The handwriting recognition problem uses two approaches based on data capture process: on-line and off-line recognition [18]. The data available in the on-line recognition are time series of coordinates, representing the movement of the pen. In the off-line case the data are only an image of the text. Because the data available are more detailed and noised free, the on-line recognition obtains generally better results [19]. For the off-line case, there are also two main approaches: holistic and segmentation-based ones [15, 22]. While in the holistic (or global) approach the classification is carried out using directly the whole word image, in the segmentation-based case, the isolated characters are extracted before performing their classification.

Typically, a HTR system has five main steps: pre-processing, segmentation, feature extraction, training, recognition and post-processing [17]. In the segmentation-based case and previous to character extraction, it is a frequent practice to normalize the text images to reduce their variability in order to achieve better recognition results. Although there are several techniques which handle isolated characters, and some new techniques which recognize large vocabulary with the help of some dictionaries or grammars [12], there are still few works that consider the problem of recognizing long character sequences. In this paper, we present a new method for such handwriting text recognition problem, which is focused on the off-line approach and does not need from any normalization or segmentation stage. Our approach was tested using variable-length digit sequence images.
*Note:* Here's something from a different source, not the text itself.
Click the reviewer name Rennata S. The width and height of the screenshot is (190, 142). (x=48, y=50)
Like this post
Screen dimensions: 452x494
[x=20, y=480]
Despite the fact that there are many improvements in the HTR problem, especially in the on-line case, there are still several open problems to be solved [12, 17]. The possible high variability in the text words and the image noise presence must also be taken into account. In particular, length variability in words may difficult the character segmentation task, and the presence of noise can cause the system wrongly isolates some characters.

One additional important problem we have to deal with, is the variable length of words (or digits in numbers). There exist some systems which produce very good recognition results on isolated characters (or digits), but their performance drop down when dealing with large words or numbers [12]. For example, different methods are applied to classify isolated characters [7, 17] from the MNIST database [14]. One of these latest methods, proposed by Ciresan et al. [5], achieved a 99.77% of accuracy. These methods used Hidden Markov Models (HMM), Neural Netwoks (NN), Hybrid NN/HMM and Convolutional Networks (CNN) as classifiers [2, 16]. More recently, some other proposals [9] aimed to recognize complete text words using Recurrent Neural Networks (RNN) [3, 7, 9] such as the Long-Short Term Memory (LSTM) [10, 11], complemented with some types of language models.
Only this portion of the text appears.